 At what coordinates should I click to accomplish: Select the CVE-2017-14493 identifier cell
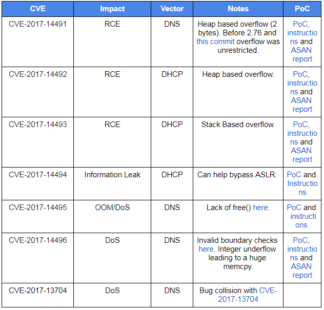click(37, 125)
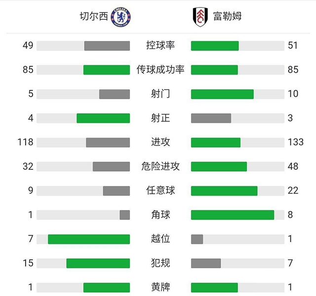Click the Fulham club crest icon
This screenshot has height=296, width=316.
[x=200, y=16]
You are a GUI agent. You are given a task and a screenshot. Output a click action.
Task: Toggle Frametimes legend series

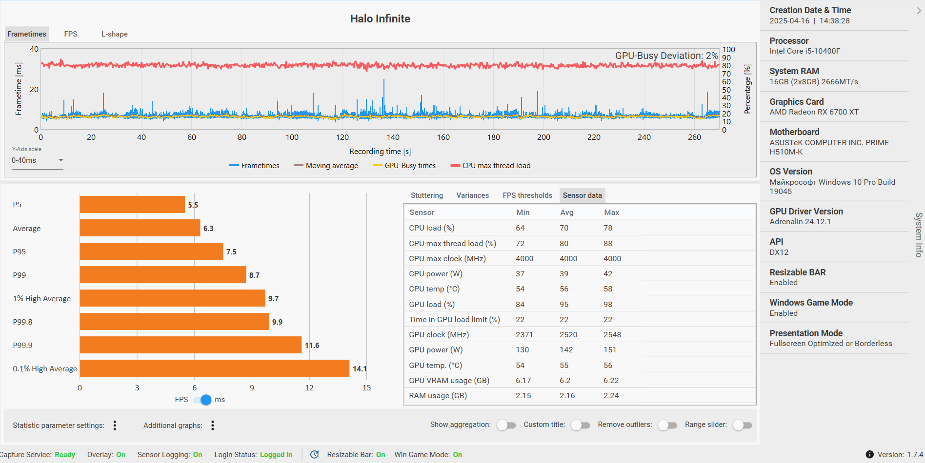254,166
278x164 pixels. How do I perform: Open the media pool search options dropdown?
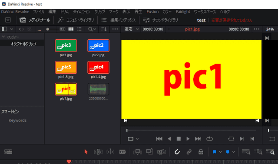[x=92, y=29]
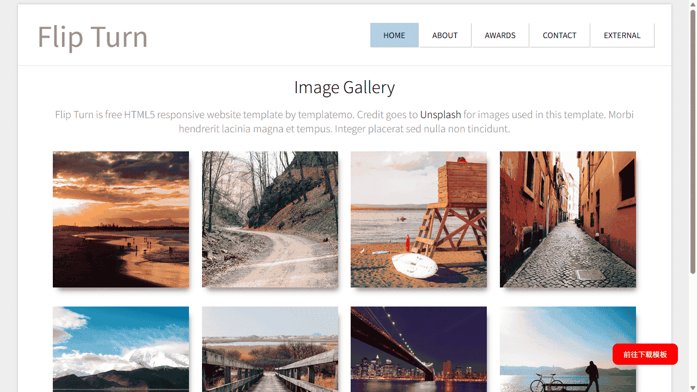The height and width of the screenshot is (392, 697).
Task: View the wooden lifeguard chair image
Action: 419,219
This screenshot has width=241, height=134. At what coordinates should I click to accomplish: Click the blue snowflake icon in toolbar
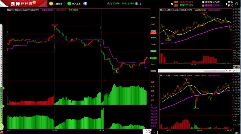point(85,4)
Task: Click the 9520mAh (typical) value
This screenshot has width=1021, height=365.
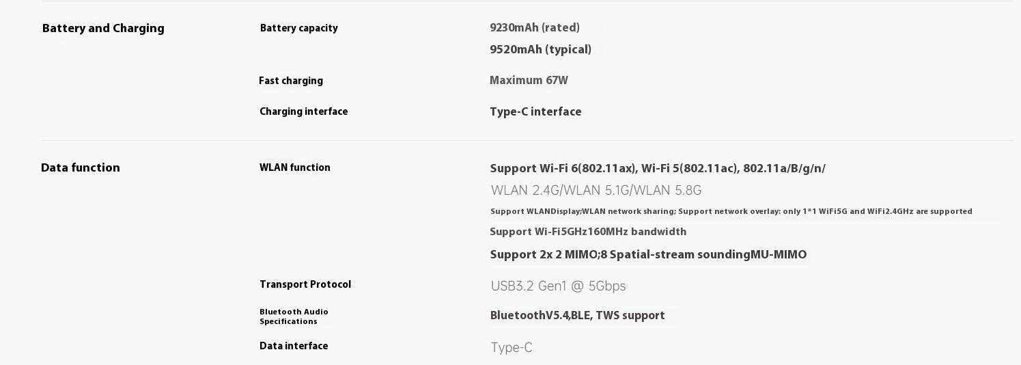Action: [x=540, y=50]
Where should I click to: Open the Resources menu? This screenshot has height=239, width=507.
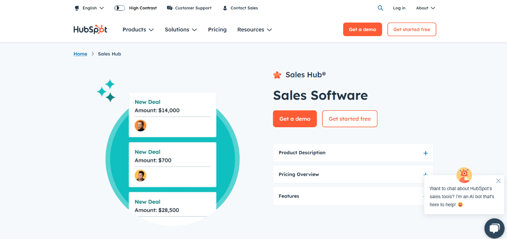pyautogui.click(x=254, y=30)
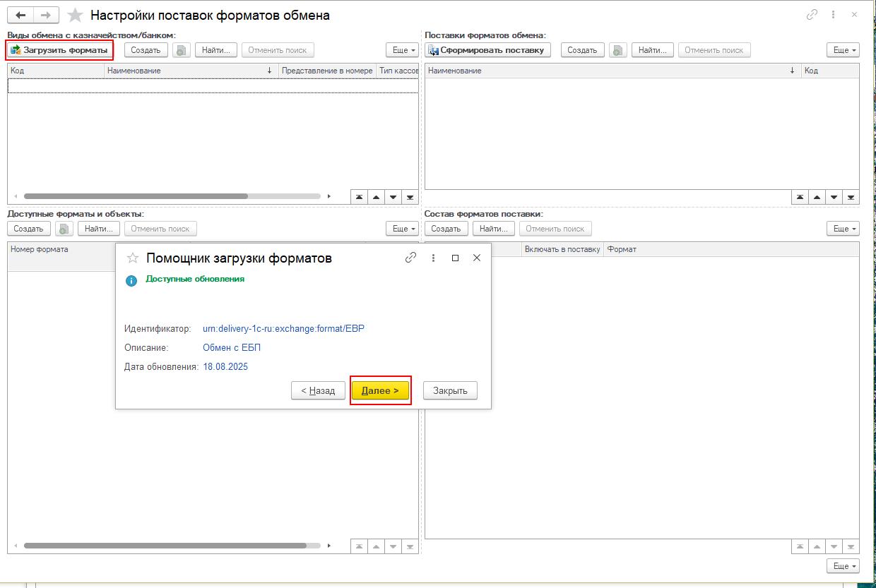
Task: Expand Еще menu in exchange types panel
Action: (x=402, y=50)
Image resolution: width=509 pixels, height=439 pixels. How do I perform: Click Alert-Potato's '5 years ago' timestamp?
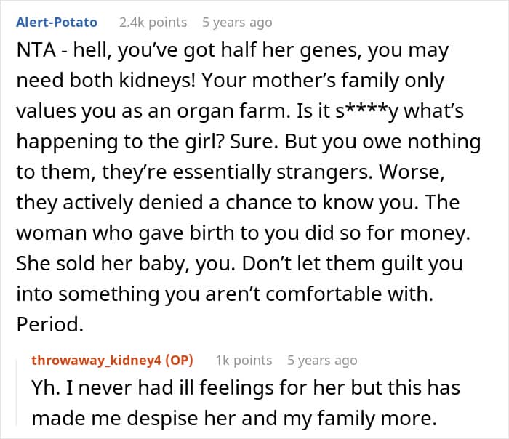pyautogui.click(x=237, y=23)
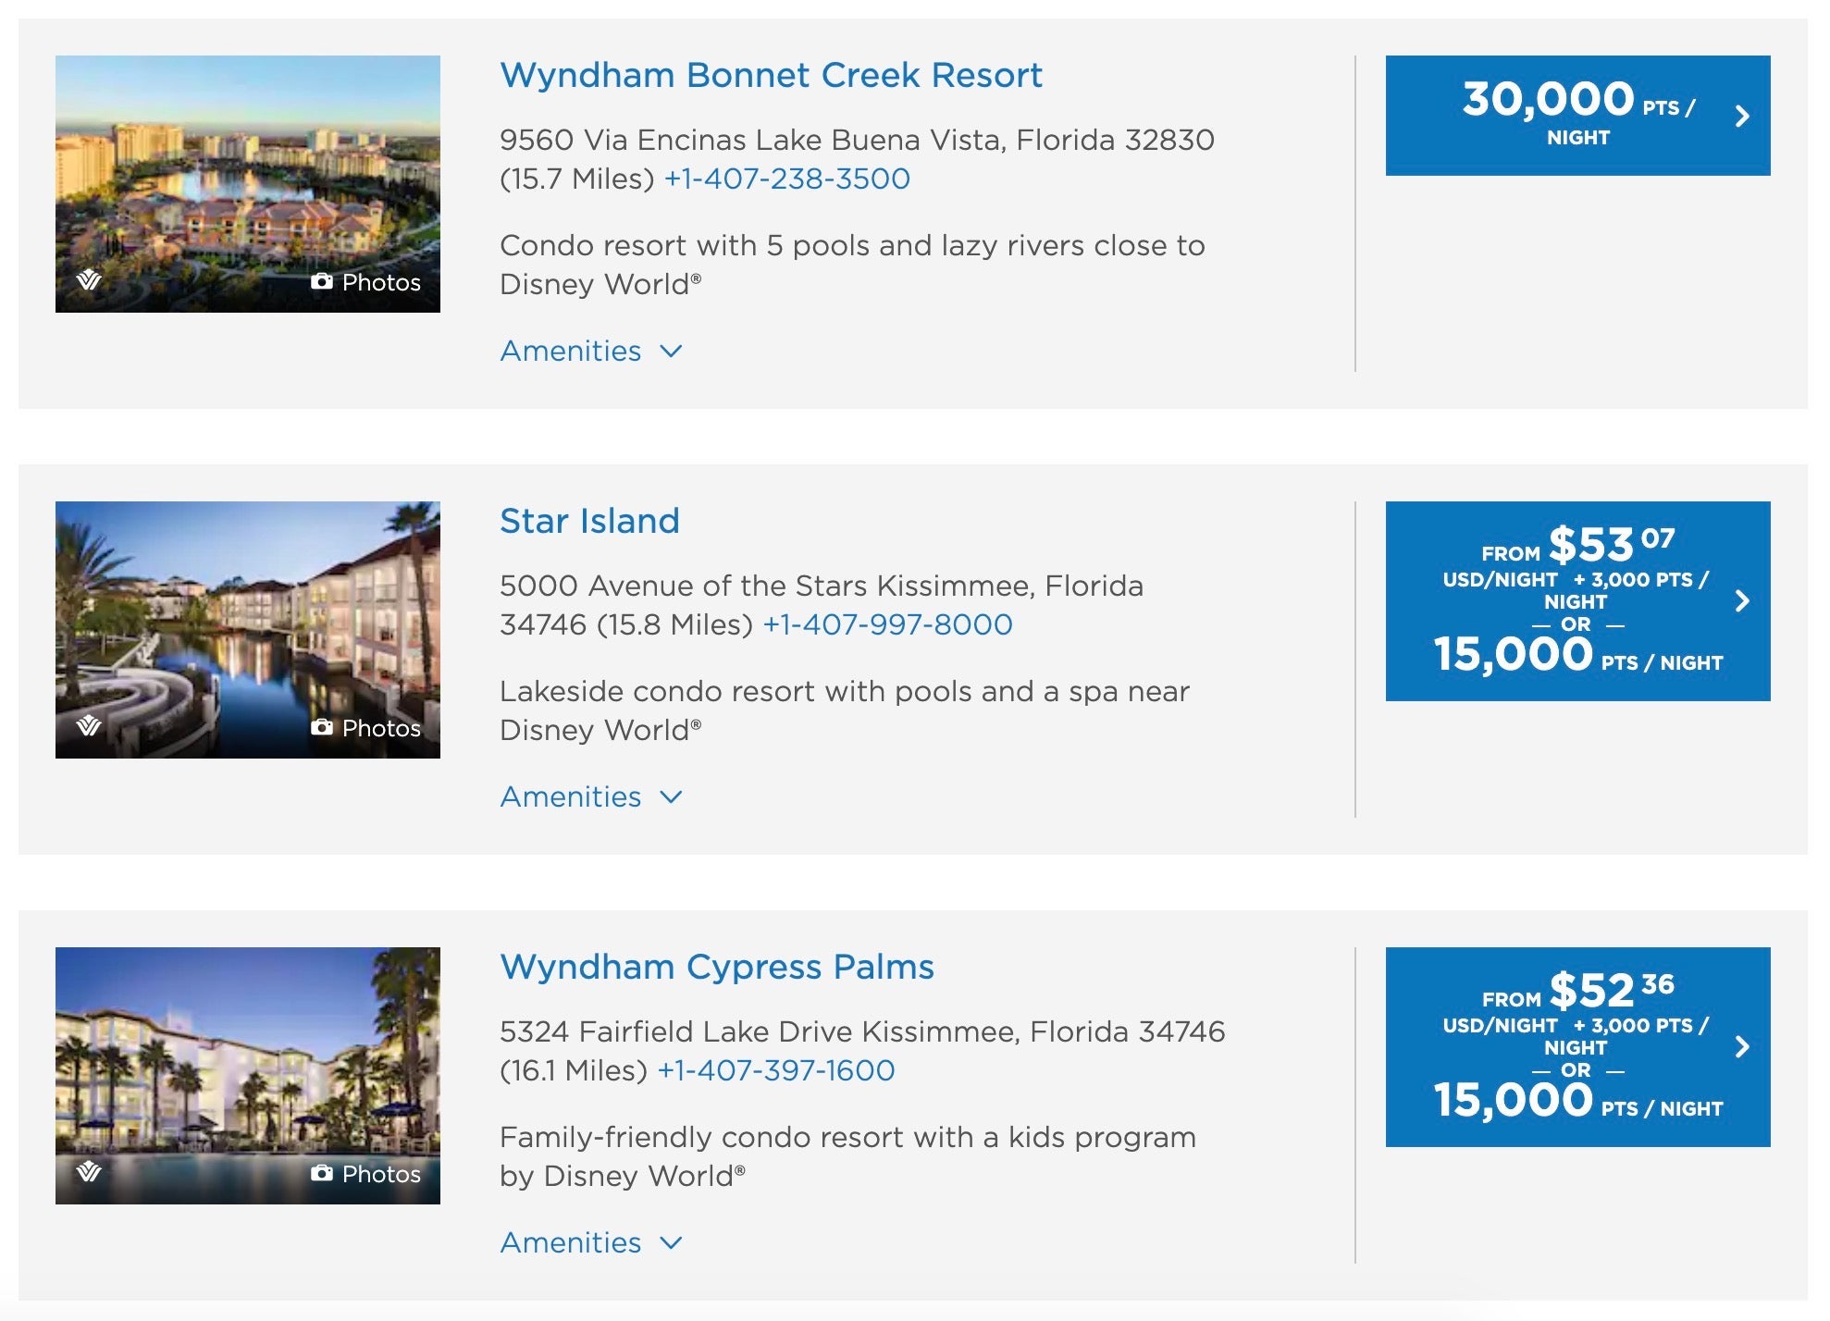1830x1321 pixels.
Task: Expand Amenities for Star Island
Action: pyautogui.click(x=591, y=796)
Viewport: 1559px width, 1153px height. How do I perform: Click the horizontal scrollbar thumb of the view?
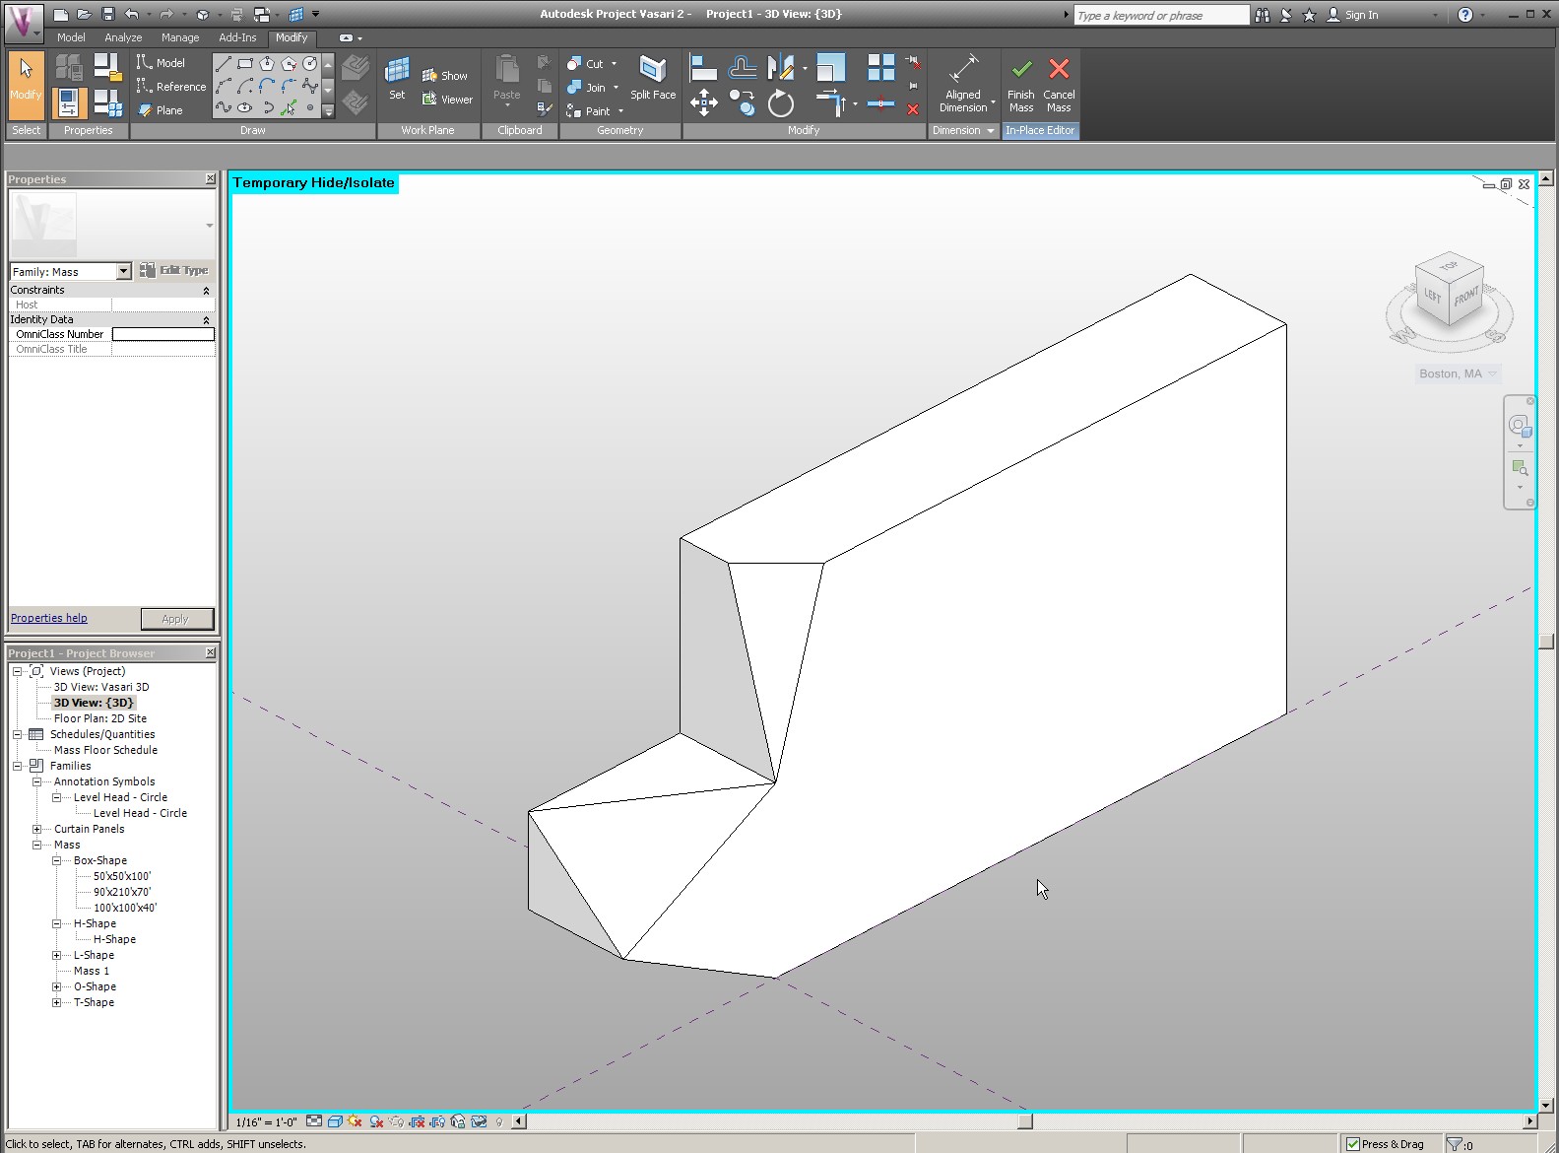pos(1024,1121)
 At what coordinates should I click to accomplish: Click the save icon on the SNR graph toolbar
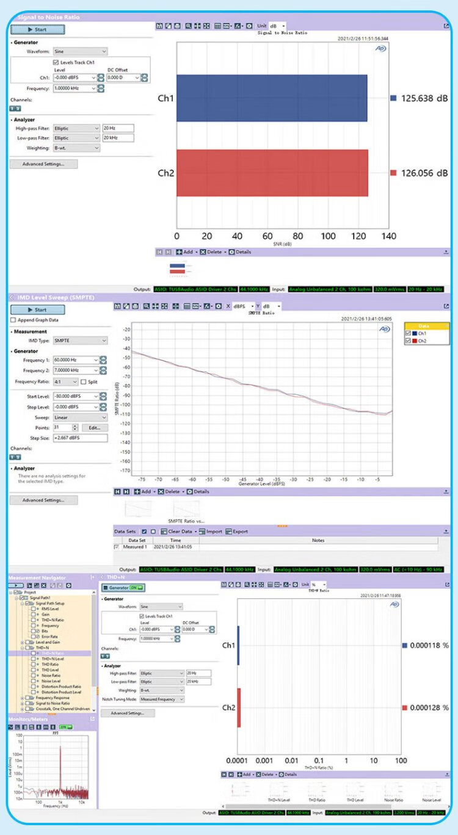click(160, 26)
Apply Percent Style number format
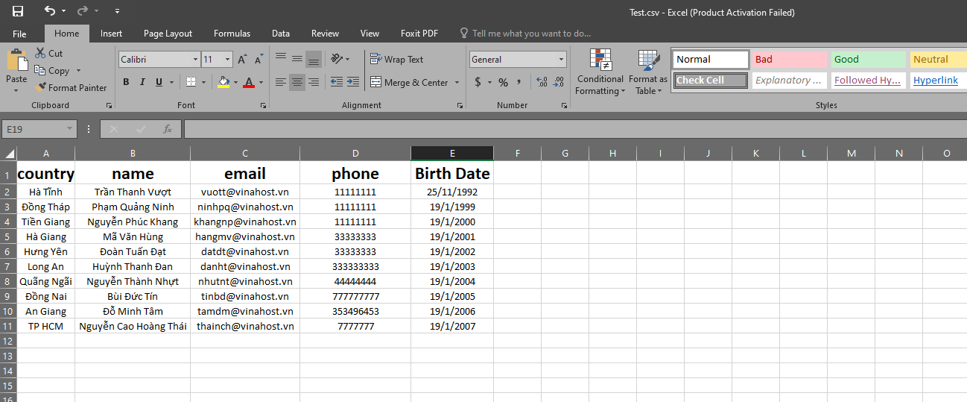 (503, 82)
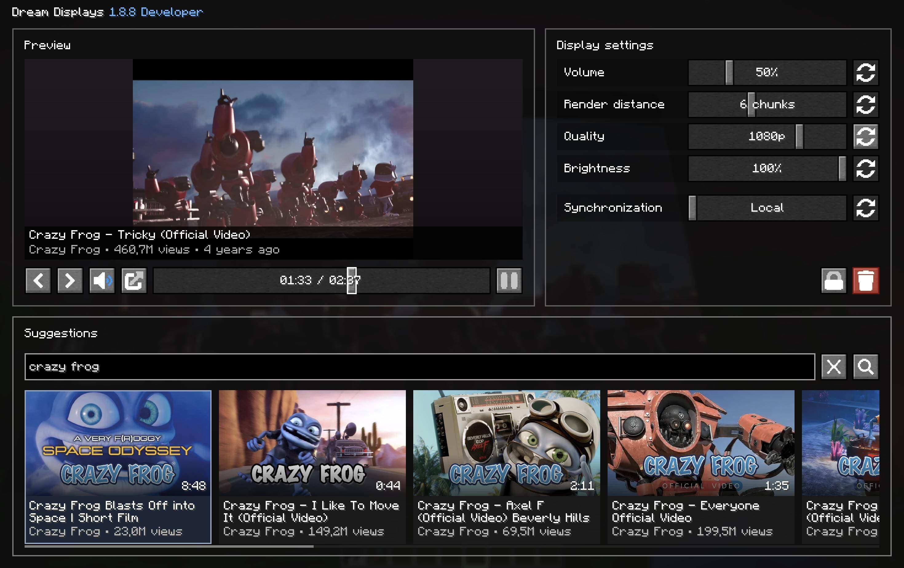Click the crazy frog search field
Viewport: 904px width, 568px height.
click(x=419, y=367)
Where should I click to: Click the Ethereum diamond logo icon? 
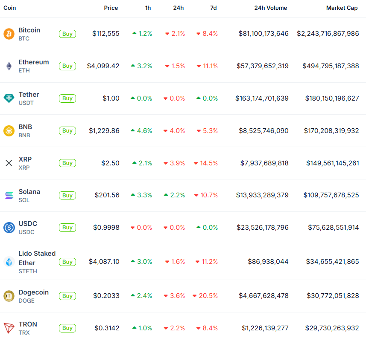point(9,66)
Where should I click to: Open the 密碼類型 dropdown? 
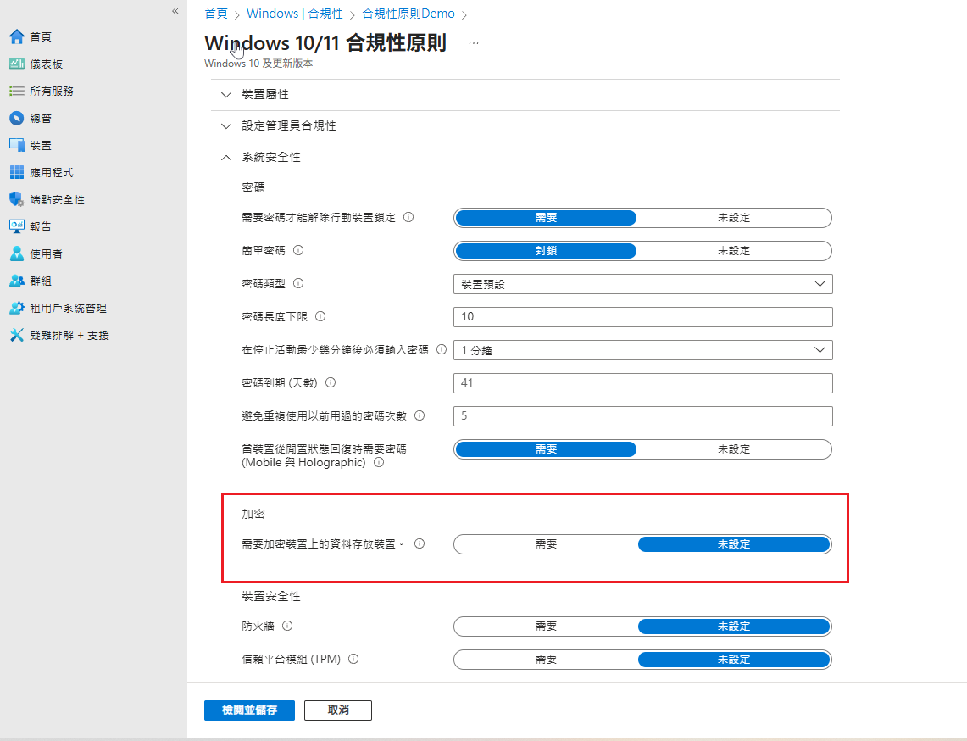tap(642, 283)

== == ==

## Requirement
From the line containing "Where should I click to: Click" down to the final line of the material above, reproduce each line exactly and include no images.

## Solution to the exercise
Where should I click to: Click the Ethereum diamond logo icon? 
point(9,66)
Where should I click to: Open the 密碼類型 dropdown? 
tap(642, 283)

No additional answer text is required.